*** Opening of Information provided ***
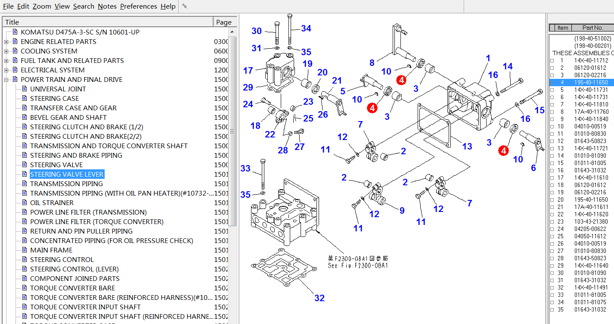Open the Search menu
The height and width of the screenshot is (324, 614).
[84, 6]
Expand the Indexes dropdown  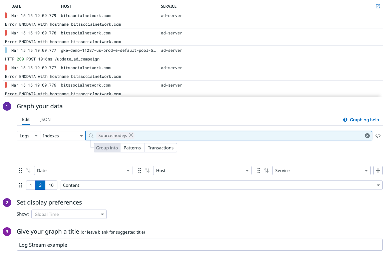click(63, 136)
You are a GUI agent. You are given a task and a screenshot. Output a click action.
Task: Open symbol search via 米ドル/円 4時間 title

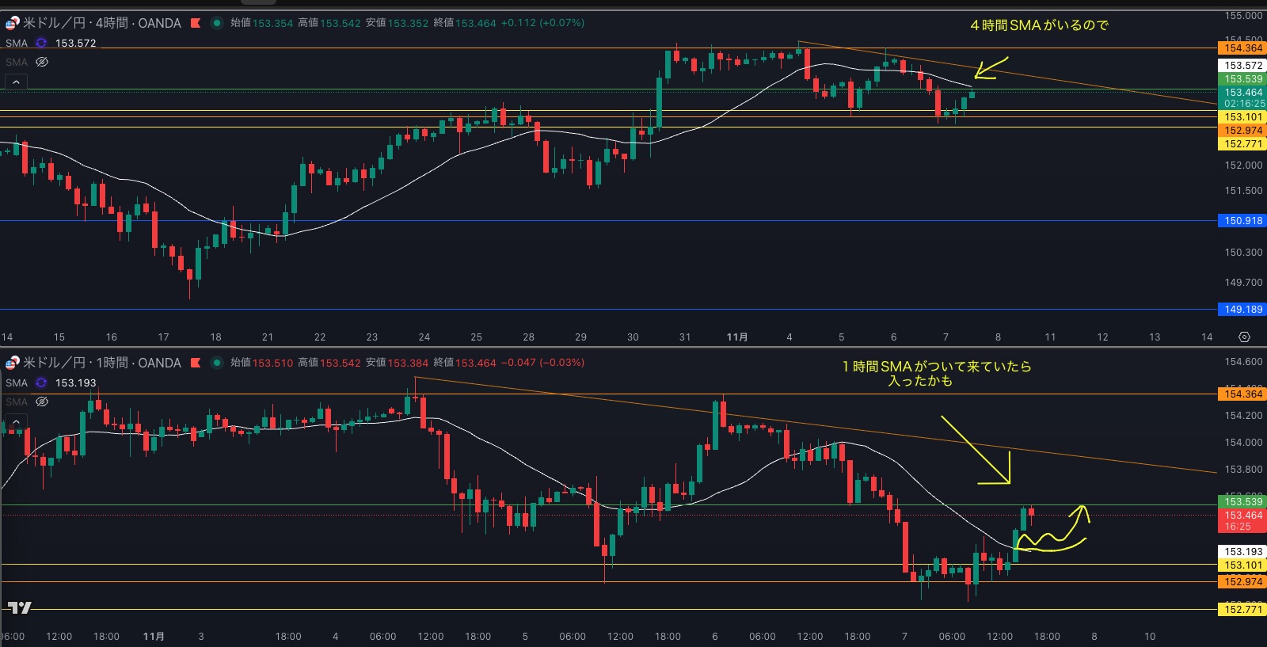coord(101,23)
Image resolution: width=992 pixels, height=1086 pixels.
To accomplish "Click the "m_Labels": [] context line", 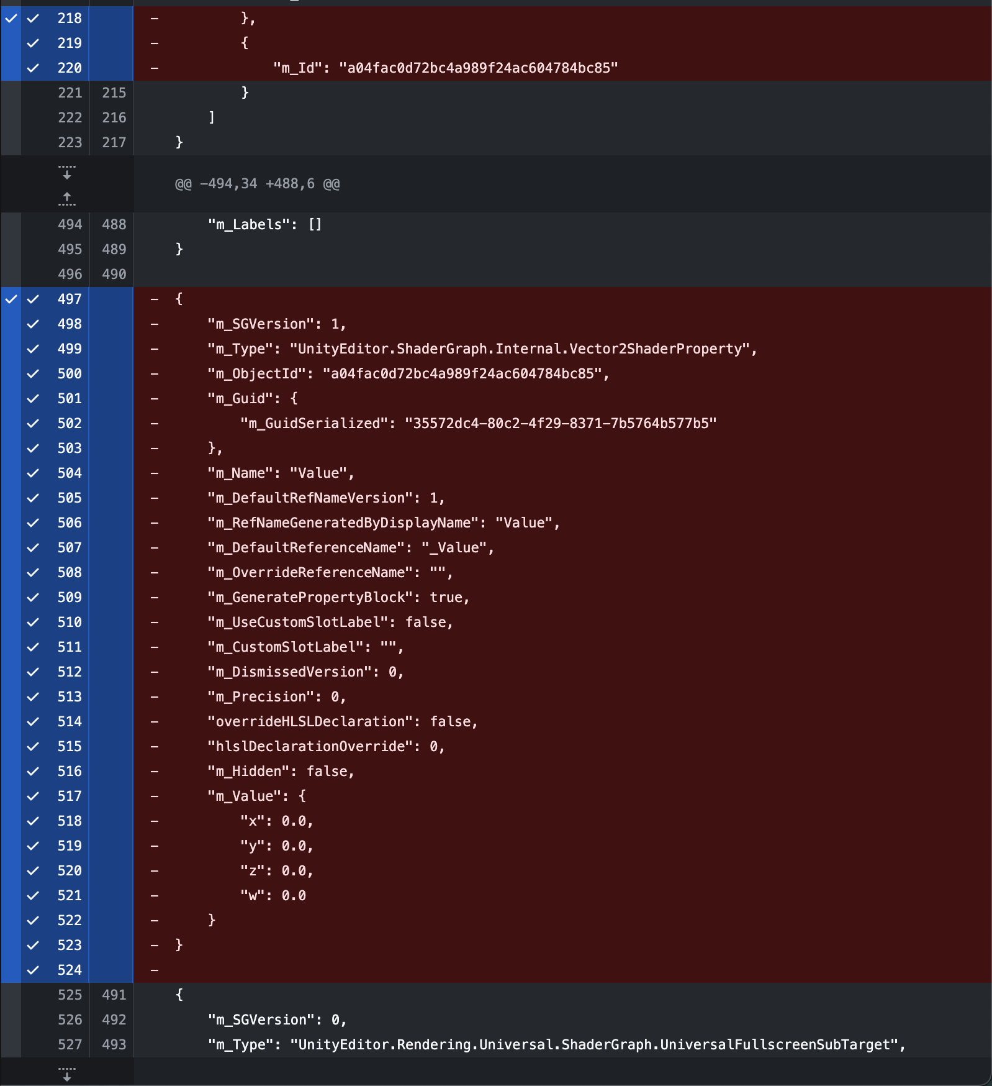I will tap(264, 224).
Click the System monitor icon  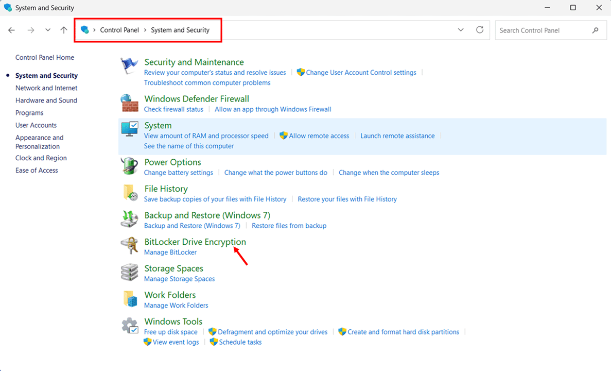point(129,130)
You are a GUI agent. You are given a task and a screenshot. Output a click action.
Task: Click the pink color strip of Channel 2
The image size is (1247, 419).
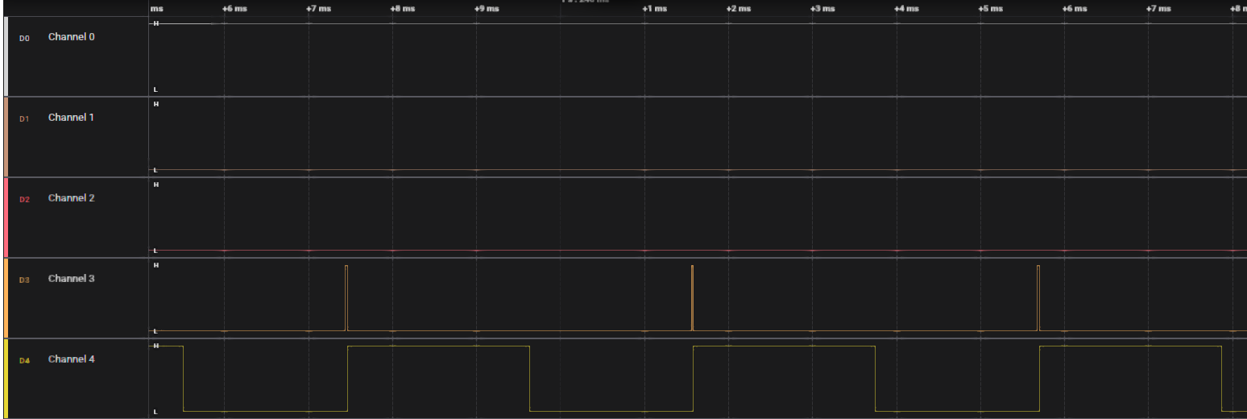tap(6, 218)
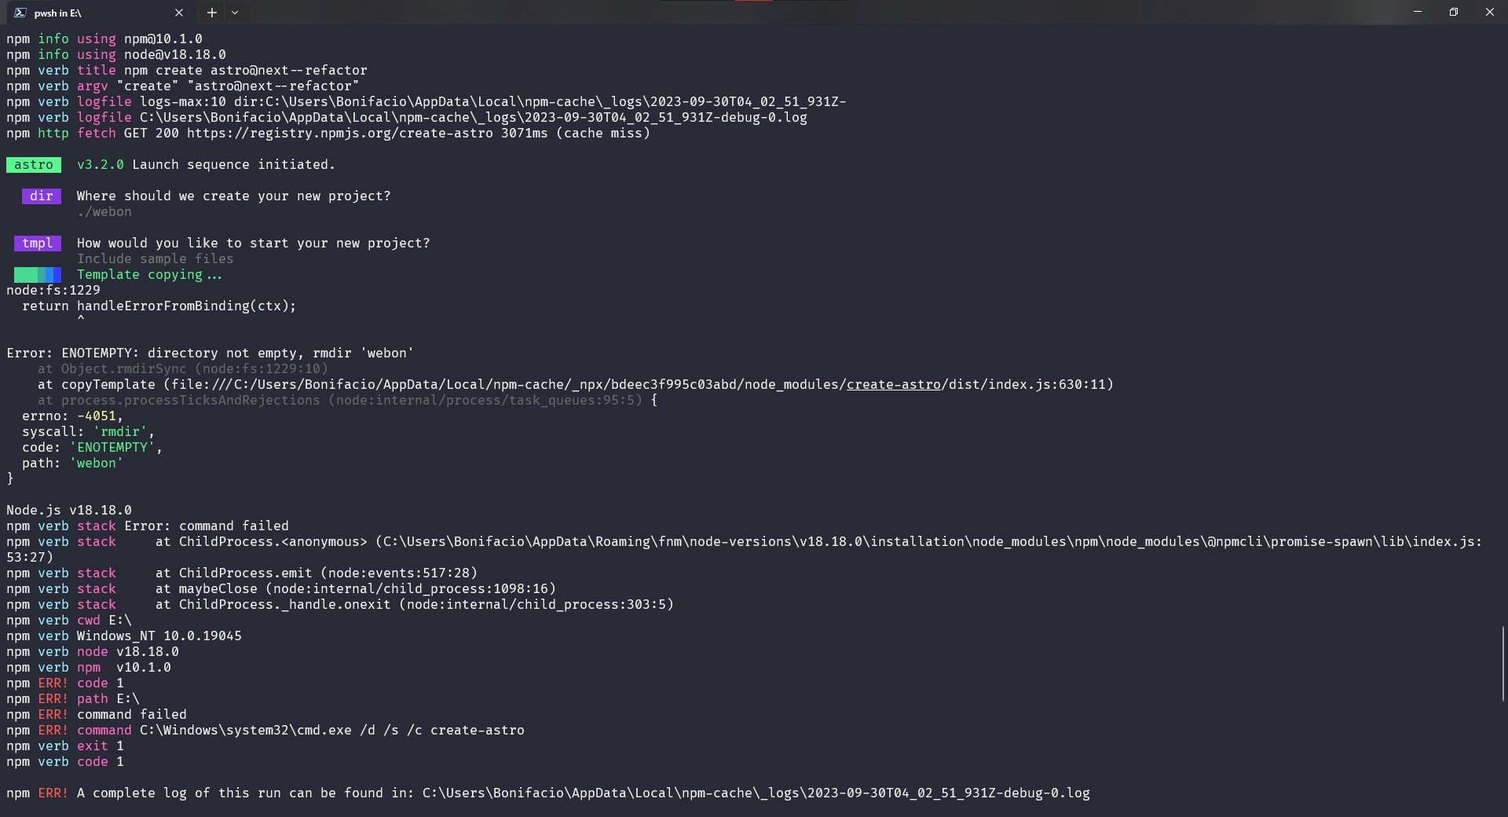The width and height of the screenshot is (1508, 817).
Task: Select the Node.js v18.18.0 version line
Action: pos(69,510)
*** Close of Information provided ***
> What is needed
Once the line containing "Task: Click the pink color strip of Channel 2" is found in the records above, it and every line after it up to the last must be repeated exactly, without pictures.

> Exercise answer
Task: Click the pink color strip of Channel 2
The image size is (1247, 419).
tap(6, 218)
The width and height of the screenshot is (1508, 817).
Task: Select the Node.js v18.18.0 version line
Action: pos(69,510)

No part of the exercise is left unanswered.